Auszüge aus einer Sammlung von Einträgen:

------------------------------------

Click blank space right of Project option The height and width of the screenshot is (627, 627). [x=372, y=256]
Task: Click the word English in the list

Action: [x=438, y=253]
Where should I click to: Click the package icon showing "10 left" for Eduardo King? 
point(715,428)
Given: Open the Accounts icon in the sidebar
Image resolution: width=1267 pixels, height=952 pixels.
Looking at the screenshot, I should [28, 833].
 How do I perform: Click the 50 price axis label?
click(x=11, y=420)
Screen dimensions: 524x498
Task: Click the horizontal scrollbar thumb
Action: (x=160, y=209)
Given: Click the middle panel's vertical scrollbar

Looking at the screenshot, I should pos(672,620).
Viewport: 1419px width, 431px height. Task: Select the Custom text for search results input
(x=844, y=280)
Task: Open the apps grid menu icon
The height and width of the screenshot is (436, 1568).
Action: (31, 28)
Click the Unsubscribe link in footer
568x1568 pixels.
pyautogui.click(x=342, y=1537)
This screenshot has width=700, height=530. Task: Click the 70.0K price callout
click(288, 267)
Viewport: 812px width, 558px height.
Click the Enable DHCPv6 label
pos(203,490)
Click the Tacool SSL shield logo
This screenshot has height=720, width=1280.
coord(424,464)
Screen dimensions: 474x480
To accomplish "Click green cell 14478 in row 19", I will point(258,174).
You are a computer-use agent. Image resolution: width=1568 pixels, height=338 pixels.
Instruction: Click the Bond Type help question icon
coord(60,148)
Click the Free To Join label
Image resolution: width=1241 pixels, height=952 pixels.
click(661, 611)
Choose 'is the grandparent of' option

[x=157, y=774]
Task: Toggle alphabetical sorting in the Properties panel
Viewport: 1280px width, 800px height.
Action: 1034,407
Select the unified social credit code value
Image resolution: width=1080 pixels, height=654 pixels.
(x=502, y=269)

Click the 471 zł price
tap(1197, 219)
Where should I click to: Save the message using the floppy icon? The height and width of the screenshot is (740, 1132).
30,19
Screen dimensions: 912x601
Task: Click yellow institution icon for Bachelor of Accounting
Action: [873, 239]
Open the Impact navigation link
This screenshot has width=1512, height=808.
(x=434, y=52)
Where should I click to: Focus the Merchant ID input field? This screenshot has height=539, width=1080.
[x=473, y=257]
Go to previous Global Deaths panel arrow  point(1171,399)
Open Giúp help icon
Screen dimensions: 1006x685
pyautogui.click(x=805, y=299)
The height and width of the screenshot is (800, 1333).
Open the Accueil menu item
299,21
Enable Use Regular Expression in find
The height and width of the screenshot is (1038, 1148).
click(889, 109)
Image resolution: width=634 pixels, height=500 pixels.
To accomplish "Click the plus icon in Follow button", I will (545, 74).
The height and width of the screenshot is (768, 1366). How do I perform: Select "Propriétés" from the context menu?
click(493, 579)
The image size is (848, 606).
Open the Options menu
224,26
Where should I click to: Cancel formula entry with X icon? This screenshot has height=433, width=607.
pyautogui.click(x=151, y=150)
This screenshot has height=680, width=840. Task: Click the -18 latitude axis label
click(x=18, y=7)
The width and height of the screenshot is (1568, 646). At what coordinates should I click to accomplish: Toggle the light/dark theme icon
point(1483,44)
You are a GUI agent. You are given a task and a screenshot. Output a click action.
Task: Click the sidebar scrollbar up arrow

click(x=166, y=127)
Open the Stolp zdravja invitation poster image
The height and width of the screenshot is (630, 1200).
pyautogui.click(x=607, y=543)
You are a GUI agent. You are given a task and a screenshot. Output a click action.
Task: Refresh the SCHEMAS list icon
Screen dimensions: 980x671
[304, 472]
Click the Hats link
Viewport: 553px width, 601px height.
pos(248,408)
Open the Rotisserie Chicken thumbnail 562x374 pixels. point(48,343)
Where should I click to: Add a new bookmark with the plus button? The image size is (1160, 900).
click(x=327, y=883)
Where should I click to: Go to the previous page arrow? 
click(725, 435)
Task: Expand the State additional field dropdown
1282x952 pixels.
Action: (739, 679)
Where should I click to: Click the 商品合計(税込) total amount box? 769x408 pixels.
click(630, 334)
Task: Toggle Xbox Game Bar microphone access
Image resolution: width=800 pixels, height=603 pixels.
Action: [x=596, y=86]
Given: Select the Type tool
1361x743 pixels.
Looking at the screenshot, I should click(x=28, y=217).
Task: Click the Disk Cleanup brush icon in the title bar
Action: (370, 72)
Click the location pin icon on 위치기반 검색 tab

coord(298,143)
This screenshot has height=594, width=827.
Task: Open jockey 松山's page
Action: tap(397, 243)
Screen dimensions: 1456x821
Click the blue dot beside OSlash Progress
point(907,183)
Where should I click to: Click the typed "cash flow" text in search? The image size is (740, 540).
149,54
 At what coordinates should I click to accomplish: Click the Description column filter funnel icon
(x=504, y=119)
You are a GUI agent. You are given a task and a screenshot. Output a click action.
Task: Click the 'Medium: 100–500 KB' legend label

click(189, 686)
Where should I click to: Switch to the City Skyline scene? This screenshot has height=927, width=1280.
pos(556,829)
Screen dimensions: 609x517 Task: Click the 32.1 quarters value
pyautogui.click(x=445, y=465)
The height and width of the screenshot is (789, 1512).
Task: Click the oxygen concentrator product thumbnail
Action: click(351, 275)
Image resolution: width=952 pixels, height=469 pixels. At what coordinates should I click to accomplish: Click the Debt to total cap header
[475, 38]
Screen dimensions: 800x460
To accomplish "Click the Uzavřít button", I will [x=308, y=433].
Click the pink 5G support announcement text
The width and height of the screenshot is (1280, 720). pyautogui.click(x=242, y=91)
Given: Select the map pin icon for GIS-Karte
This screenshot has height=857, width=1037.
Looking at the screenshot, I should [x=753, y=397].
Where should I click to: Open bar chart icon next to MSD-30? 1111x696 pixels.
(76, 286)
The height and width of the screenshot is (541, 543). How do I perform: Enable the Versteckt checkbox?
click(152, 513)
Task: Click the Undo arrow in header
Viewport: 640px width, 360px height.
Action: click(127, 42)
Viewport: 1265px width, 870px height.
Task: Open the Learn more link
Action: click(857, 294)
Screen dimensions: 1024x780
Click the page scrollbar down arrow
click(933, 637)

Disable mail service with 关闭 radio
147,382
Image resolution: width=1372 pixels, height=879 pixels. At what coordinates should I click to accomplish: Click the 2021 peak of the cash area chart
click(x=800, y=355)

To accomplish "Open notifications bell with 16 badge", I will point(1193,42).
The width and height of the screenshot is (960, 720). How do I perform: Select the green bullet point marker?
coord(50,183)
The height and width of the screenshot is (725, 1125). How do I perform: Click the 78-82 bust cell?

------------------------------------

Aufgabenstellung: Schreibe das gesamte Material oben Zeile für Zeile unverändert ab.

Erledigte Aufgabe:
Click blank space right of Project option The height and width of the screenshot is (627, 627). [x=372, y=256]
Task: Click the word English in the list

Action: [x=438, y=253]
Where should I click to: Click the package icon showing "10 left" for Eduardo King? 
point(715,428)
Given: Open the Accounts icon in the sidebar
Image resolution: width=1267 pixels, height=952 pixels.
Looking at the screenshot, I should [28, 833].
 How do I perform: Click the 50 price axis label?
click(x=11, y=420)
Screen dimensions: 524x498
Task: Click the horizontal scrollbar thumb
Action: (x=160, y=209)
Given: Click the middle panel's vertical scrollbar

Looking at the screenshot, I should pos(672,620).
Viewport: 1419px width, 431px height. Task: Select the Custom text for search results input
(x=844, y=280)
Task: Open the apps grid menu icon
The height and width of the screenshot is (436, 1568).
Action: (31, 28)
Click the Unsubscribe link in footer
568x1568 pixels.
pyautogui.click(x=342, y=1537)
This screenshot has width=700, height=530. Task: Click the 70.0K price callout
click(288, 267)
Viewport: 812px width, 558px height.
Click the Enable DHCPv6 label
pos(203,490)
Click the Tacool SSL shield logo
This screenshot has height=720, width=1280.
coord(424,464)
Screen dimensions: 474x480
To accomplish "Click green cell 14478 in row 19", I will point(258,174).
You are a computer-use agent. Image resolution: width=1568 pixels, height=338 pixels.
Instruction: Click the Bond Type help question icon
coord(60,148)
Click the Free To Join label
Image resolution: width=1241 pixels, height=952 pixels.
click(661, 611)
Choose 'is the grandparent of' option

[x=157, y=774]
Task: Toggle alphabetical sorting in the Properties panel
Viewport: 1280px width, 800px height.
Action: 1034,407
Select the unified social credit code value
Image resolution: width=1080 pixels, height=654 pixels.
(x=502, y=269)

Click the 471 zł price
tap(1197, 219)
Where should I click to: Save the message using the floppy icon? The height and width of the screenshot is (740, 1132).
30,19
Screen dimensions: 912x601
Task: Click yellow institution icon for Bachelor of Accounting
Action: [873, 239]
Open the Impact navigation link
This screenshot has width=1512, height=808.
(x=434, y=52)
Where should I click to: Focus the Merchant ID input field? This screenshot has height=539, width=1080.
[x=473, y=257]
Go to previous Global Deaths panel arrow  point(1171,399)
Open Giúp help icon
Screen dimensions: 1006x685
pyautogui.click(x=805, y=299)
The height and width of the screenshot is (800, 1333).
Open the Accueil menu item
299,21
Enable Use Regular Expression in find
The height and width of the screenshot is (1038, 1148).
click(889, 109)
Image resolution: width=634 pixels, height=500 pixels.
To accomplish "Click the plus icon in Follow button", I will (545, 74).
The height and width of the screenshot is (768, 1366). How do I perform: Select "Propriétés" from the context menu?
click(493, 579)
The image size is (848, 606).
Open the Options menu
224,26
Where should I click to: Cancel formula entry with X icon? This screenshot has height=433, width=607.
pyautogui.click(x=151, y=150)
This screenshot has height=680, width=840. Task: Click the -18 latitude axis label
click(x=18, y=7)
The width and height of the screenshot is (1568, 646). At what coordinates should I click to accomplish: Toggle the light/dark theme icon
point(1483,44)
You are a GUI agent. You are given a task and a screenshot. Output a click action.
Task: Click the sidebar scrollbar up arrow

click(x=166, y=127)
Open the Stolp zdravja invitation poster image
The height and width of the screenshot is (630, 1200).
pyautogui.click(x=607, y=543)
You are a GUI agent. You are given a task and a screenshot. Output a click action.
Task: Refresh the SCHEMAS list icon
Screen dimensions: 980x671
[304, 472]
Click the Hats link
Viewport: 553px width, 601px height.
pos(248,408)
Open the Rotisserie Chicken thumbnail 562x374 pixels. point(48,343)
Where should I click to: Add a new bookmark with the plus button? The image size is (1160, 900).
click(x=327, y=883)
Where should I click to: Go to the previous page arrow? 
click(725, 435)
Task: Expand the State additional field dropdown
1282x952 pixels.
Action: (739, 679)
Where should I click to: Click the 商品合計(税込) total amount box? 769x408 pixels.
click(630, 334)
Task: Toggle Xbox Game Bar microphone access
Image resolution: width=800 pixels, height=603 pixels.
Action: [x=596, y=86]
Given: Select the Type tool
1361x743 pixels.
Looking at the screenshot, I should click(x=28, y=217).
Task: Click the Disk Cleanup brush icon in the title bar
Action: (370, 72)
Click the location pin icon on 위치기반 검색 tab

coord(298,143)
This screenshot has height=594, width=827.
Task: Open jockey 松山's page
Action: tap(397, 243)
Screen dimensions: 1456x821
Click the blue dot beside OSlash Progress
point(907,183)
Where should I click to: Click the typed "cash flow" text in search? The image size is (740, 540).
149,54
 At what coordinates should I click to accomplish: Click the Description column filter funnel icon
(x=504, y=119)
You are a GUI agent. You are given a task and a screenshot. Output a click action.
Task: Click the 'Medium: 100–500 KB' legend label

click(189, 686)
Where should I click to: Switch to the City Skyline scene? This screenshot has height=927, width=1280.
pos(556,829)
Screen dimensions: 609x517 Task: Click the 32.1 quarters value
pyautogui.click(x=445, y=465)
The height and width of the screenshot is (789, 1512).
Task: Click the oxygen concentrator product thumbnail
Action: click(351, 275)
Image resolution: width=952 pixels, height=469 pixels. At what coordinates should I click to accomplish: Click the Debt to total cap header
[475, 38]
Screen dimensions: 800x460
To accomplish "Click the Uzavřít button", I will [x=308, y=433].
Click the pink 5G support announcement text
The width and height of the screenshot is (1280, 720). pyautogui.click(x=242, y=91)
Given: Select the map pin icon for GIS-Karte
This screenshot has height=857, width=1037.
Looking at the screenshot, I should [x=753, y=397].
Where should I click to: Open bar chart icon next to MSD-30? 1111x696 pixels.
(76, 286)
The height and width of the screenshot is (541, 543). How do I perform: Enable the Versteckt checkbox?
click(152, 513)
Task: Click the Undo arrow in header
Viewport: 640px width, 360px height.
Action: click(127, 42)
Viewport: 1265px width, 870px height.
Task: Open the Learn more link
Action: click(857, 294)
Screen dimensions: 1024x780
Click the page scrollbar down arrow
click(933, 637)

Disable mail service with 关闭 radio
147,382
Image resolution: width=1372 pixels, height=879 pixels. At what coordinates should I click to accomplish: Click the 2021 peak of the cash area chart
click(x=800, y=355)

To accomplish "Open notifications bell with 16 badge", I will point(1193,42).
The width and height of the screenshot is (960, 720). How do I perform: Select the green bullet point marker?
coord(50,183)
The height and width of the screenshot is (725, 1125). How do I perform: Click the 78-82 bust cell?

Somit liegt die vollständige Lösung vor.